La vostra molecola riesce a bloccare l’autofagia?
«Abbiamo visto che SM15 agisce sulla proteina SNAP29, la quale fa da ponte tra il materiale da degradare e i lisosomi, gli organelli che smantellano le proteine. La nostra molecola quindi ha una duplice funzione: in interfase blocca l’autofagia, in mitosi blocca la segregazione dei cromosomi e quindi la divisione cellulare.»
Non dovrebbe avere un effetto tossico anche sulle cellule sane?
«No, per due motivi. Il primo bersaglio di SM15, la proteina HEK1, è espressa nei tumori in misura maggiore rispetto alle cellule sane. Per quanto riguarda l’autofagia, invece, dobbiamo considerare che nelle cellule normali esistono meccanismi multipli per regolare l’omeostasi, che possono supplire temporaneamente al blocco dell’autofagia. Nei tumori la situazione è molto diversa: alcuni dipendono esclusivamente da questo processo per sopravvivere. come il glioblastoma e gli adenocarcinomi duttali pancreatici.»
Quali esperimenti avete fatto finora?
«La molecola è stata testata su modelli cellulari, ma anche su topi. Abbiamo impiantato le cellule tumorali sotto la cute degli animali e queste hanno formato una massa tumorale che abbiamo misurato nel tempo. La crescita del tumore era molto evidente nei topi non trattati, mentre in quelli trattati con la molecola le dimensioni rimanevano stabili nel tempo.»
Questo tipo di ricerca potrebbe portare a una nuova terapia contro il cancro?
«Noi siamo ancora in una fase preliminare, ma grazie a questo lavoro abbiamo fatto sì che la comunità dei ricercatori potesse avere questa informazione e speriamo che qualcuno possa raccoglierla e approfondire con nuovi esperimenti.
Dobbiamo però ricordare che la discrepanza tra il numero di molecole identificate come potenziali antitumorali e quelle che poi vengono realmente approvate è enorme.»
Un commento sul ruolo delle donne nella scienza.
«Penso che formalmente non ci sia una preclusione nei confronti delle donne.

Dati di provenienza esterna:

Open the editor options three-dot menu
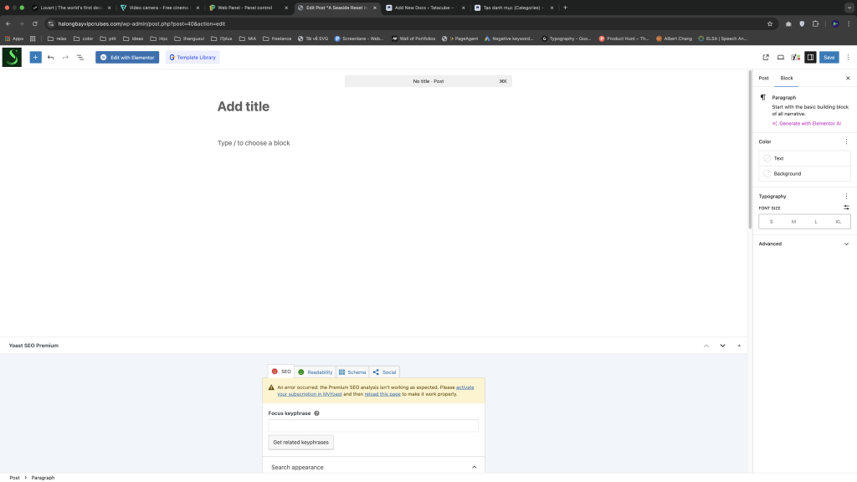Image resolution: width=857 pixels, height=482 pixels. click(x=847, y=57)
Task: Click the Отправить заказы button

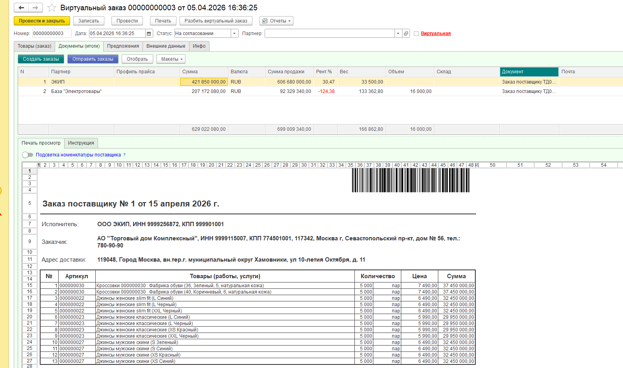Action: (93, 59)
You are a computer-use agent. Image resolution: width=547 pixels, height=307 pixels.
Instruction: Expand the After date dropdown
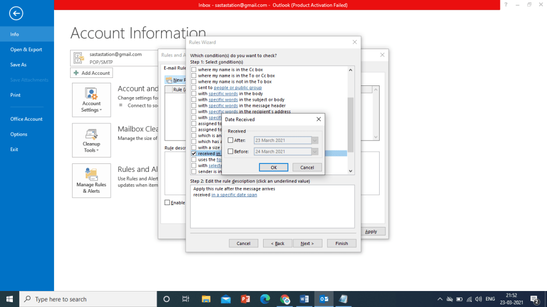(x=315, y=140)
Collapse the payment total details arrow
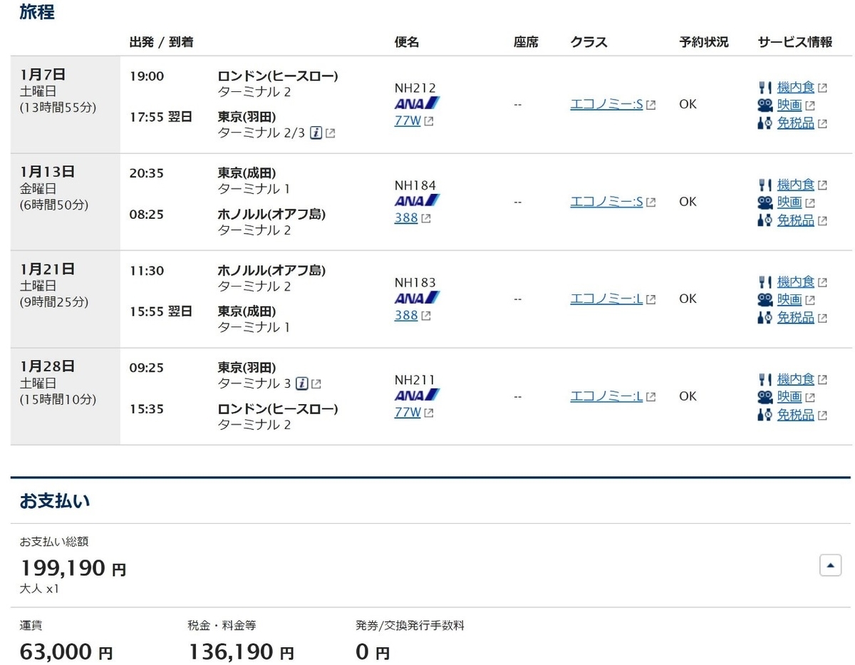 pyautogui.click(x=831, y=565)
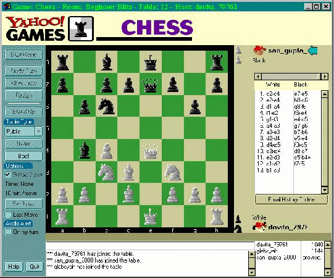Click the chat message input field

tap(151, 246)
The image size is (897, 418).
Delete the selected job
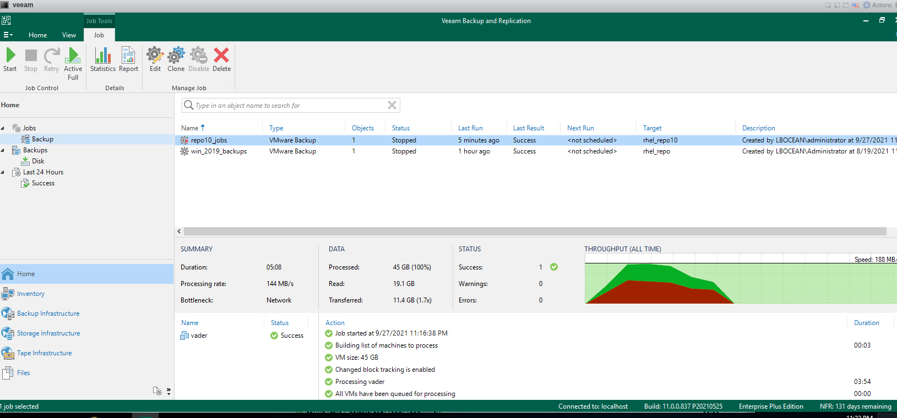221,59
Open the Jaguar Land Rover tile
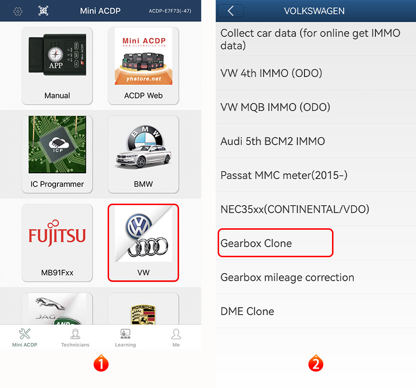The image size is (416, 388). tap(57, 309)
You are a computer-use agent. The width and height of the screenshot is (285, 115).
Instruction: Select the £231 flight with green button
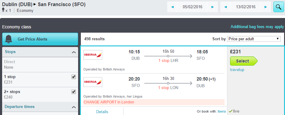coord(244,61)
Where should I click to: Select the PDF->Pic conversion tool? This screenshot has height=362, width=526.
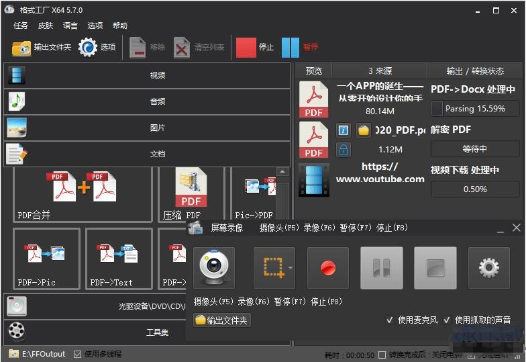pyautogui.click(x=46, y=259)
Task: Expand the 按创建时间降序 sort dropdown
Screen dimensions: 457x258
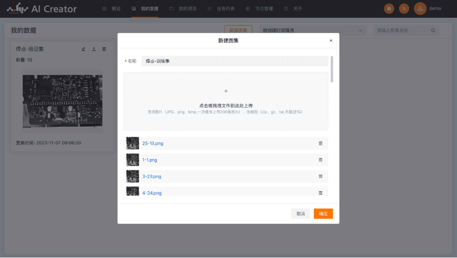Action: pos(312,30)
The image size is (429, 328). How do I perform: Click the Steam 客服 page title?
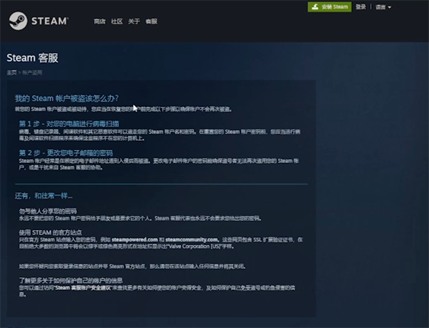(31, 58)
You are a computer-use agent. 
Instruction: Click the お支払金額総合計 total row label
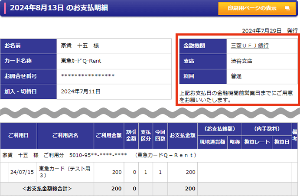[47, 189]
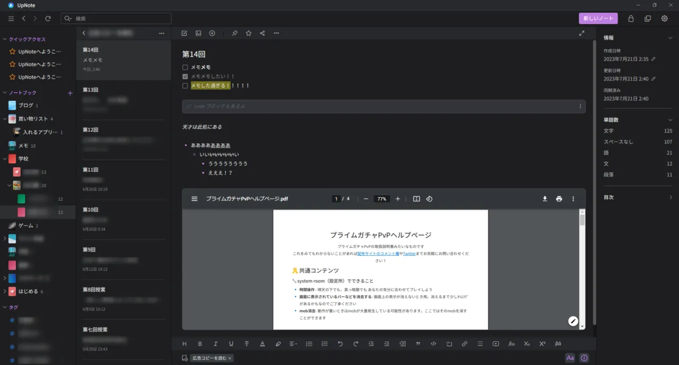
Task: Click the share note icon
Action: [263, 33]
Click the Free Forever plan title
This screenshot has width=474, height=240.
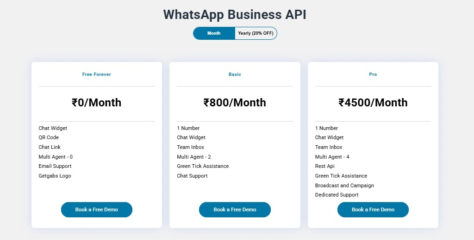tap(97, 74)
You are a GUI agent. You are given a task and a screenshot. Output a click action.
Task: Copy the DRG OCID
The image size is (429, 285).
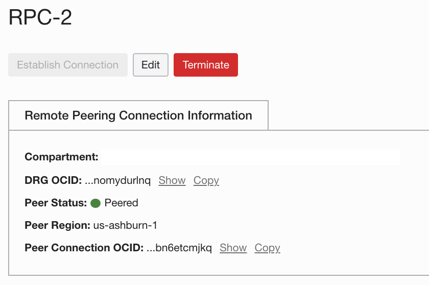[206, 180]
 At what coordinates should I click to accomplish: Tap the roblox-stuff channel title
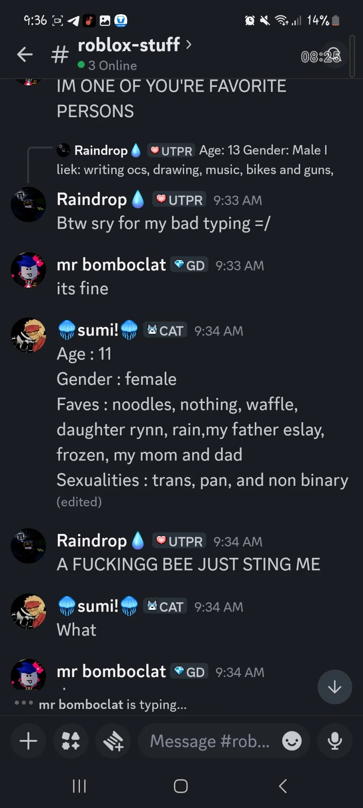point(128,45)
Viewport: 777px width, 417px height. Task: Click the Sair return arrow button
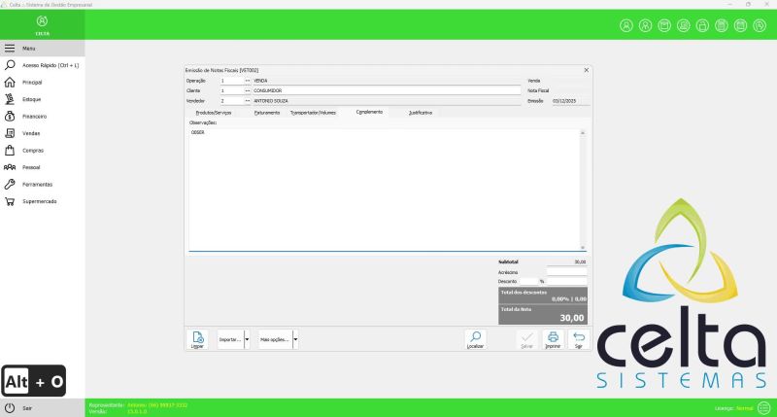tap(579, 338)
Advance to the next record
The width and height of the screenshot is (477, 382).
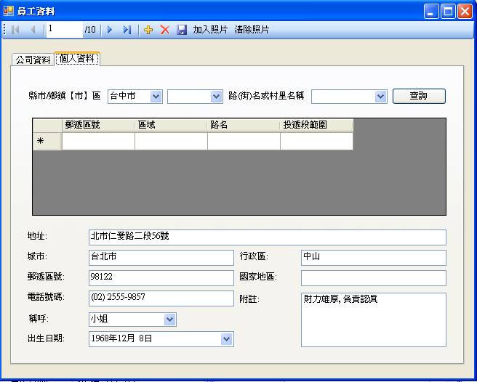(x=110, y=30)
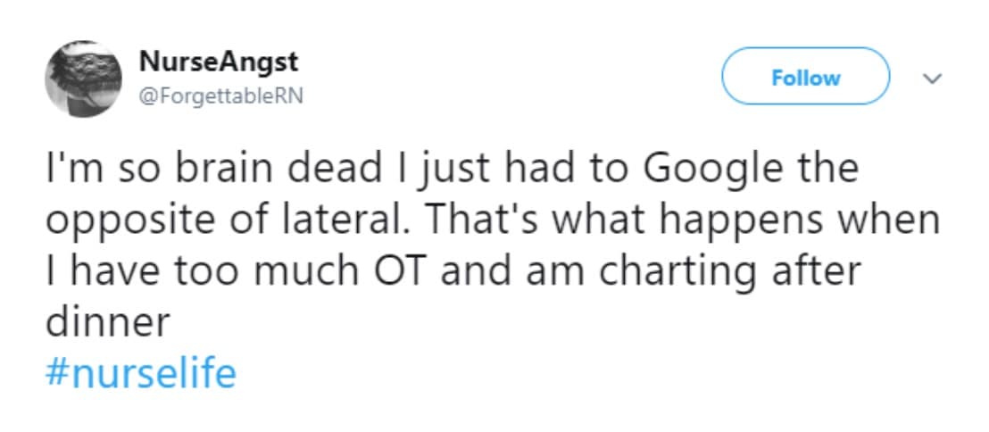The width and height of the screenshot is (989, 432).
Task: Expand the tweet options chevron
Action: pos(933,79)
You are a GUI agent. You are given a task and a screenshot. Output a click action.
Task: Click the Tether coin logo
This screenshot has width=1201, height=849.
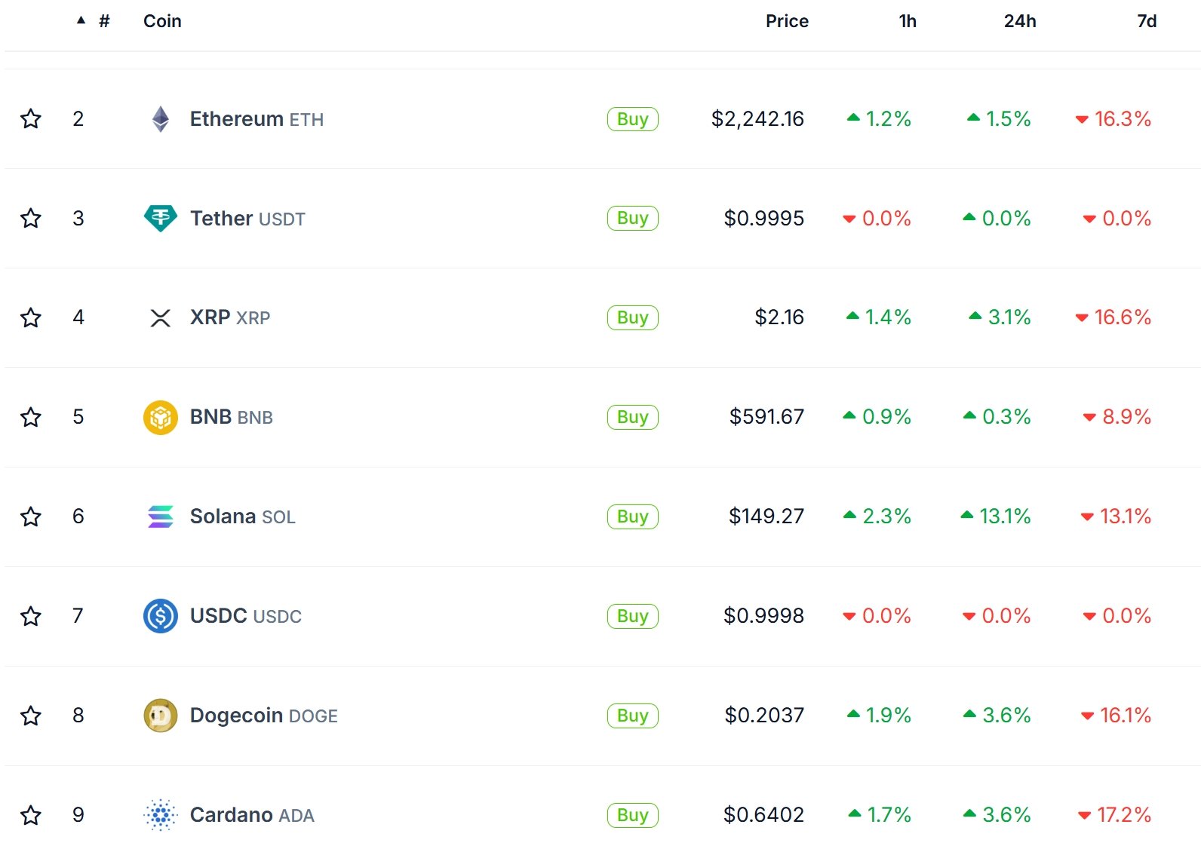coord(161,219)
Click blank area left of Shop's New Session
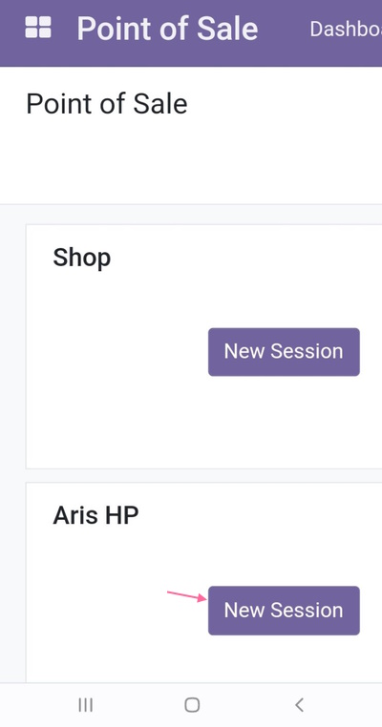The width and height of the screenshot is (382, 727). [x=117, y=352]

Ma per come è strutturata la società italiana spesso è molto difficile portare avanti una carriera impegnativa e in parallelo una vita familiare. Nelle coppie più adulte resiste ancora una mentalità di tipo tradizionale secondo cui sono le donne a occuparsi dei figli e della casa molto più dei compagni, anche avendo tutti e due lavori impegnativi e coinvolgenti.»